Nous verrons plus loin les modalités de traitement d'une lésion
invasive.
Diagnostic :
CARCINOME IN SITU :
C'est le dépistage qui permet de faire le diagnostic d'un
carcinome in situ, mais l'examen au spéculum peut déjà mettre en
évidence des anomalies non spécifiques telles qu'une zone rouge
au niveau de l'exocol.
* Les oeufs de Naboth parfois observés au niveau du col sont
physiologiques.
* Ce sont les frottis cervico-vaginaux (cytologie) qui
permettront d'évoquer le diagnostic.
* Cette suspicion imposera une colposcopie associée à des
biopsies orientées, puis l'examen histologique de la pièce de
conisation le plus souvent réalisée qui permettront d'aboutir au
diagnostic de certitude (voir " Ce qu'il faut comprendre... ").
CANCER INVASIF DU COL UTERIN :
Diagnostic :
* Les métrorragies constituent le principal signe d'appel. Elles
sont :
- peu abondantes, intermittentes .
- capricieuses .
- indolores .
- provoquées par la toilette, les rapports sexuels .

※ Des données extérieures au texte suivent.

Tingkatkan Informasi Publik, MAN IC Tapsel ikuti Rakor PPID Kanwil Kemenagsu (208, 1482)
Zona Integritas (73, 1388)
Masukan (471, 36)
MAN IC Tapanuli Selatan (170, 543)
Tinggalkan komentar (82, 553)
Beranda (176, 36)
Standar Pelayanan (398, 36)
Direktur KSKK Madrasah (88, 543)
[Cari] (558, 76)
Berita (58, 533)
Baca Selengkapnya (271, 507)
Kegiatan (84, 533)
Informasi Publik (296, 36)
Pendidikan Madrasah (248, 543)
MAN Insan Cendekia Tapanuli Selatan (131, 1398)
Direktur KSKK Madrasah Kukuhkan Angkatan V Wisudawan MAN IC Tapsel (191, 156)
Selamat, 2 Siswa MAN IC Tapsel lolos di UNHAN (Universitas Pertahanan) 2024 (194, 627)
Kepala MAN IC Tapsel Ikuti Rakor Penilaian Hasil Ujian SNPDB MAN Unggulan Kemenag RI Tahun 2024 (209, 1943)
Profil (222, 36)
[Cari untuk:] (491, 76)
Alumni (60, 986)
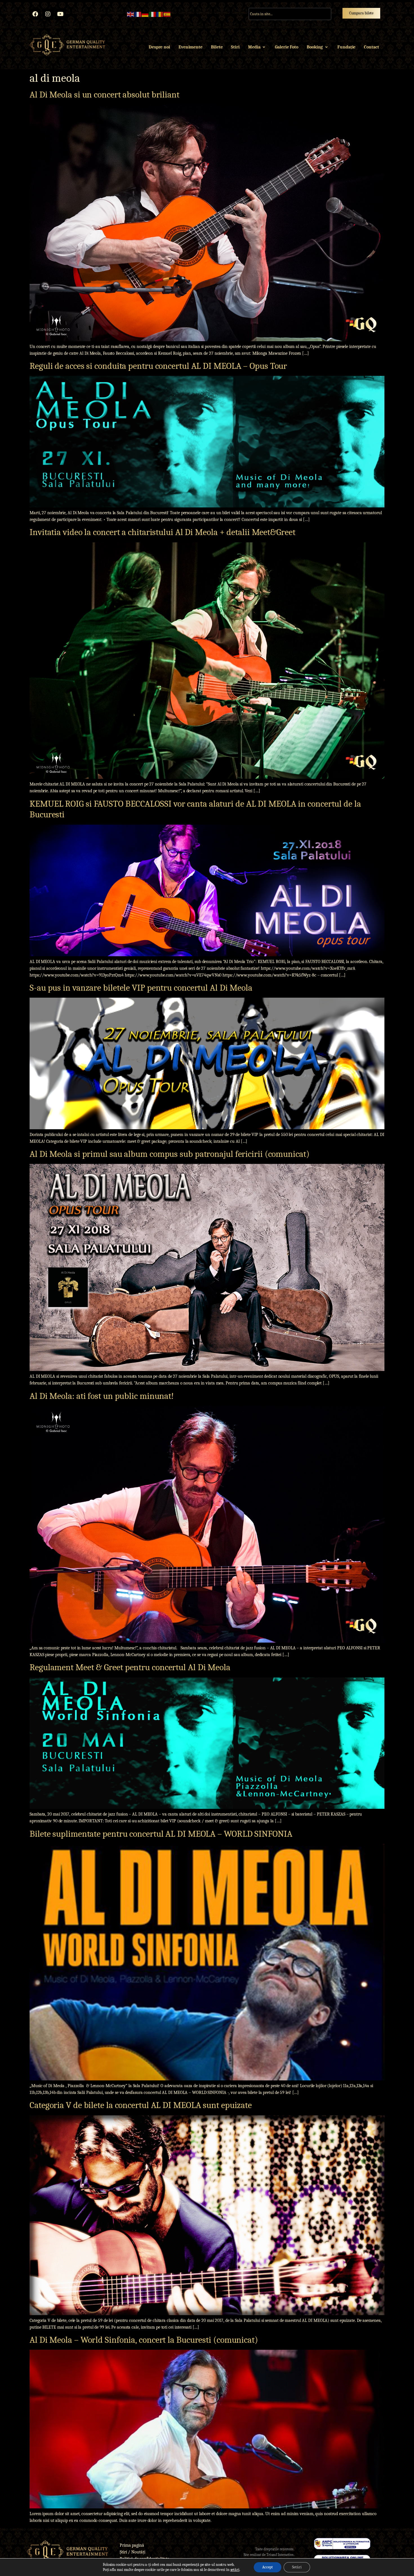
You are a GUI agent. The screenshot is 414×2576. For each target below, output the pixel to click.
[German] (145, 14)
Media (254, 47)
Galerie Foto (286, 47)
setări (234, 2569)
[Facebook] (35, 14)
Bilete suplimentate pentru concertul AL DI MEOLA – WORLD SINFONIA (161, 1834)
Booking (315, 47)
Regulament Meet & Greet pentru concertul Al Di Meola (130, 1667)
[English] (130, 14)
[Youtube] (60, 14)
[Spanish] (167, 14)
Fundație (346, 47)
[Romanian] (160, 14)
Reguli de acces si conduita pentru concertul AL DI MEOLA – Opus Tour (158, 366)
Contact (371, 47)
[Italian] (152, 14)
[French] (138, 14)
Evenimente (190, 47)
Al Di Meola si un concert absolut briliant (104, 94)
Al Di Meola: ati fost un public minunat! (102, 1396)
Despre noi (159, 47)
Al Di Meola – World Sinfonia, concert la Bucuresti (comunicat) (144, 2340)
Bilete (216, 47)
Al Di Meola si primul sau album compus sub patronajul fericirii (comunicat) (170, 1154)
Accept (267, 2567)
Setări (297, 2567)
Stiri (235, 47)
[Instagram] (48, 14)
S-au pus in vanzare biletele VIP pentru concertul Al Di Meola (141, 987)
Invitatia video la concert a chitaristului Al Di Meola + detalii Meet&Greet (162, 532)
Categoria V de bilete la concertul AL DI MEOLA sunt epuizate (141, 2105)
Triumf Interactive (279, 2555)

- parfois, quelques leucorrhées banales ou un peu rosées.
* L'interrogatoire permet de préciser les antécédents, l'àge de
la malade, le suivi gynécologique et les facteurs de risque.

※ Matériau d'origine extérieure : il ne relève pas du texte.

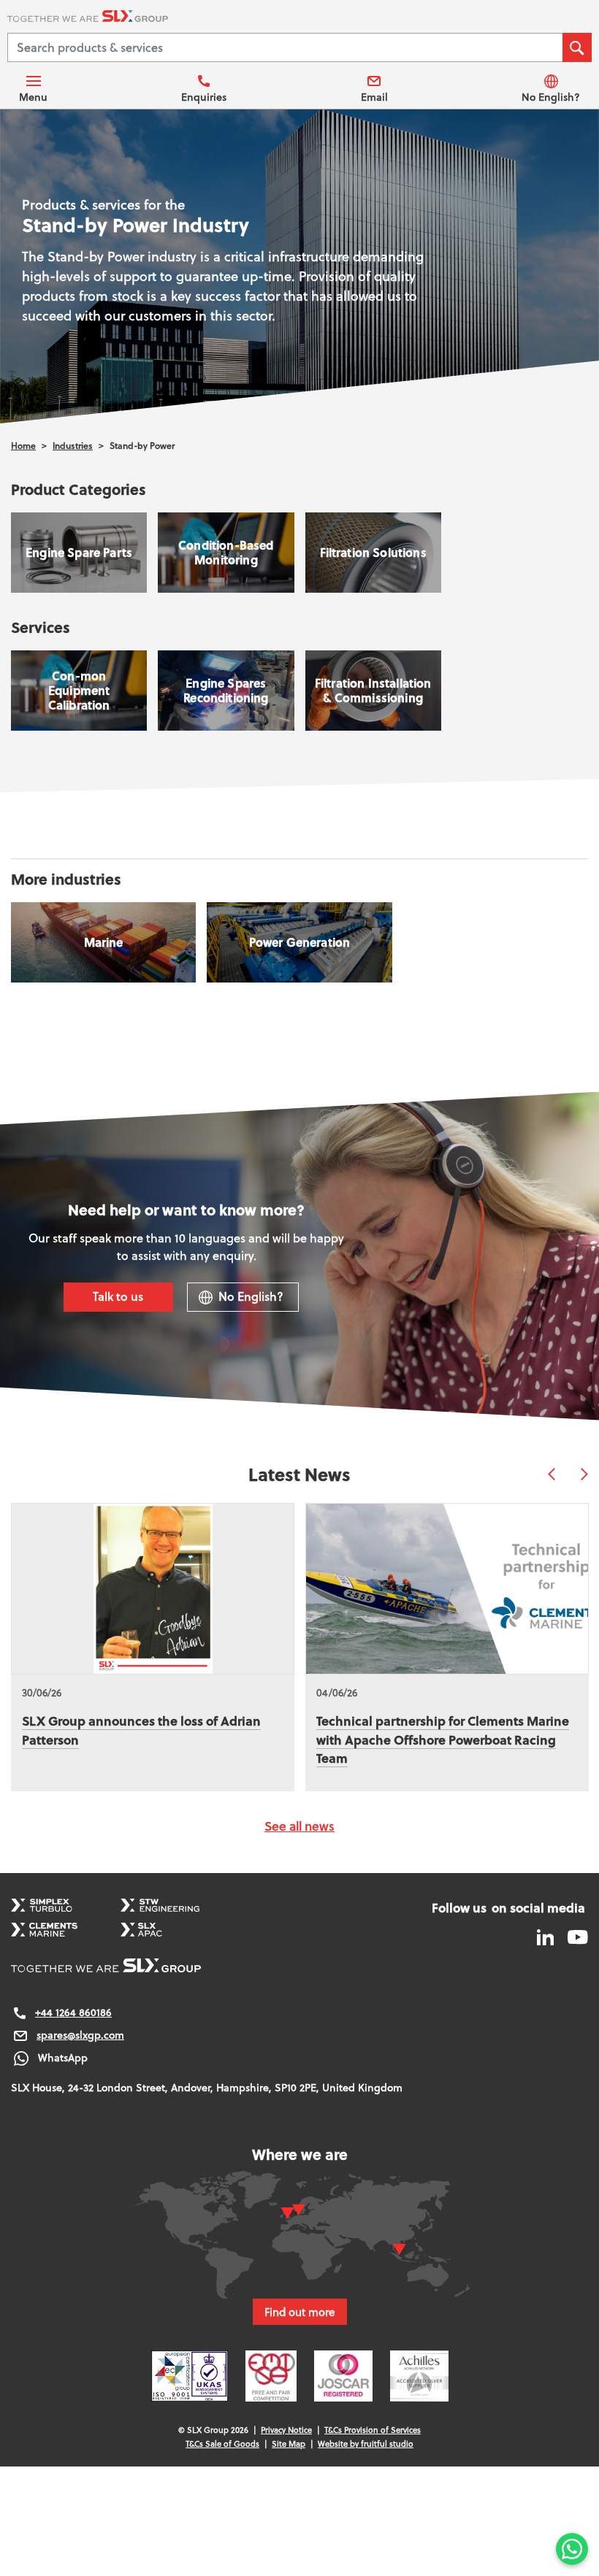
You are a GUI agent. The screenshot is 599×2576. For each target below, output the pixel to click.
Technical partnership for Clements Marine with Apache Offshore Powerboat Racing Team (442, 1739)
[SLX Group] (299, 18)
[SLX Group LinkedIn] (547, 1936)
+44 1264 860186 (73, 2012)
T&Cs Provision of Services (372, 2430)
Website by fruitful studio (365, 2444)
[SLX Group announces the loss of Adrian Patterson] (152, 1589)
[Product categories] (79, 552)
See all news (299, 1826)
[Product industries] (103, 942)
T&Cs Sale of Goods (222, 2444)
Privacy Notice (286, 2430)
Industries (73, 445)
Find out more (299, 2312)
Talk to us (118, 1296)
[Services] (79, 690)
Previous (551, 1474)
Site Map (288, 2444)
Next (584, 1474)
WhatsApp (63, 2057)
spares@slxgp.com (80, 2035)
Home (23, 445)
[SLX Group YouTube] (572, 1936)
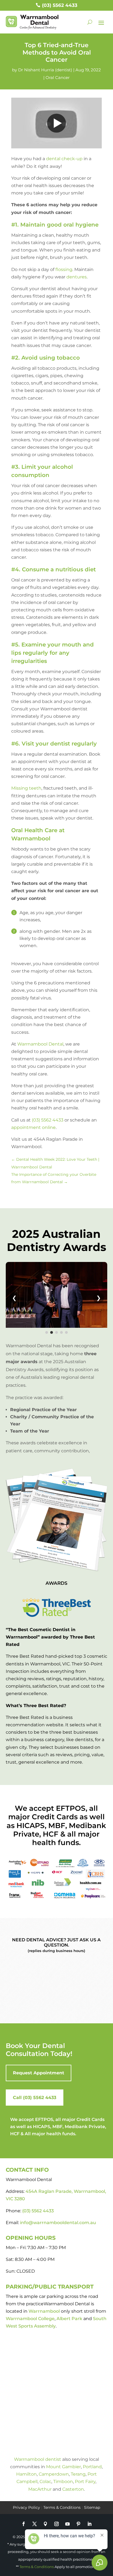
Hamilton (26, 2474)
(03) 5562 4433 (59, 5)
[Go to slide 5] (66, 1332)
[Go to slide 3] (56, 1332)
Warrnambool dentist (37, 2459)
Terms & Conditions (62, 2507)
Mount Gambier (63, 2466)
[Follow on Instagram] (56, 2523)
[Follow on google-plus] (45, 2523)
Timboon (63, 2481)
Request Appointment (38, 2072)
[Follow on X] (34, 2523)
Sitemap (92, 2507)
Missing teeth (26, 788)
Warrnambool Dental (40, 1044)
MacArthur (40, 2489)
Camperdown (54, 2474)
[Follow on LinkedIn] (89, 2523)
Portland (92, 2466)
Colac (45, 2481)
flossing (63, 269)
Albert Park (69, 2318)
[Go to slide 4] (61, 1332)
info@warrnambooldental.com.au (58, 2222)
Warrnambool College (30, 2318)
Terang (78, 2474)
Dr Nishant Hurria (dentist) (45, 69)
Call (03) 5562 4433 (34, 2097)
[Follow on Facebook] (23, 2523)
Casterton (73, 2489)
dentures (76, 276)
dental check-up (64, 158)
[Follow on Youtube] (67, 2523)
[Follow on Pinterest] (78, 2523)
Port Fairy (85, 2481)
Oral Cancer (58, 77)
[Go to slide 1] (46, 1332)
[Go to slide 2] (51, 1332)
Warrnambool (44, 2311)
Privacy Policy (26, 2507)
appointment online (33, 1127)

- Il indique le début des troubles et leur allure évolutive.
- Il vérifie l'absence d'altération de l'état général.
* L'examen gynécologique au spéculum recherche la présence de
lésions évocatrices, avec trois formes macroscopiques possibles
:
- une large ulcération, excentrée d'avec l'orifice cervical,
indurée, saignant au contact, à bords irréguliers .

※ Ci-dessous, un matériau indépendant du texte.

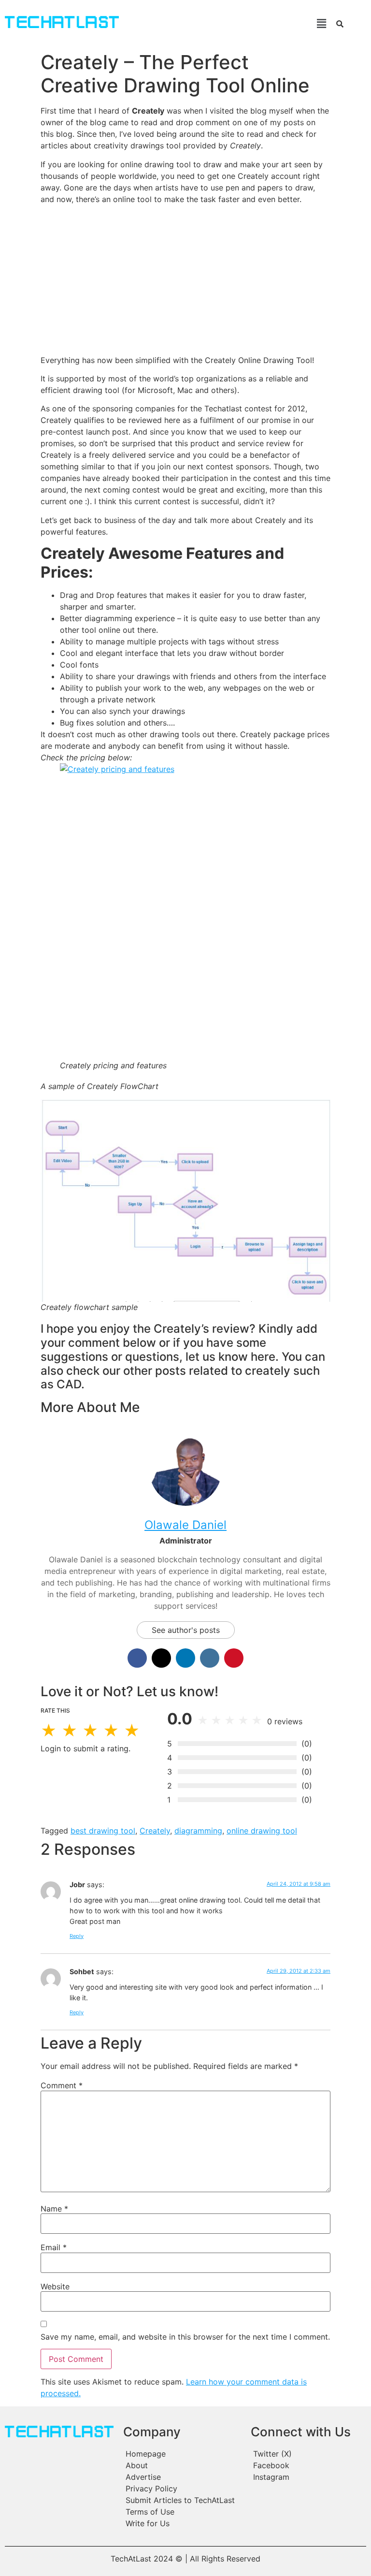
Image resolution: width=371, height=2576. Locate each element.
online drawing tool (262, 1830)
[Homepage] (182, 2454)
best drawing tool (103, 1830)
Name (54, 2208)
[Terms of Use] (182, 2512)
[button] (229, 23)
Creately (155, 1830)
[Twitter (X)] (308, 2454)
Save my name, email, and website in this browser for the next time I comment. (185, 2337)
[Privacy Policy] (182, 2488)
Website (55, 2286)
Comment (62, 2085)
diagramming (198, 1830)
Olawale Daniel (185, 1525)
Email (54, 2247)
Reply (77, 1936)
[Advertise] (182, 2477)
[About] (182, 2465)
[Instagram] (308, 2477)
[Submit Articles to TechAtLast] (182, 2500)
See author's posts (186, 1630)
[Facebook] (308, 2465)
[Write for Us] (182, 2523)
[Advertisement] (185, 279)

- une forme végétante, exubérante .
- une forme infiltrante (il existe une induration ligneuse qui
déforme le col).
Le col peut également avoir un aspect normal en macroscopie.
* La colposcopie peut permettre de guider les biopsies et de
préciser les limites non visibles du cancer. Mais
habituellement, elle est inutile et les biopsies sont dirigées
sur les zones pathologiques sur le plan macroscopique. La ou les
biopsies mettront en évidence le plus souvent un épithélioma
malpighien dépassant donc la membrane basale. Son degré de
différenciation sera précisé.
* Le toucher vaginal (TV) retrouve trois éléments dominants :
- l'indolence .
- l'induration .
- le saignement au contact.
Bilan d'extension :
Bilan loco-régional
* La clinique permet de préciser :
- à l'interrogatoire, l'existence de signes fonctionnels en
rapport avec un envahissement vésical ou rectal .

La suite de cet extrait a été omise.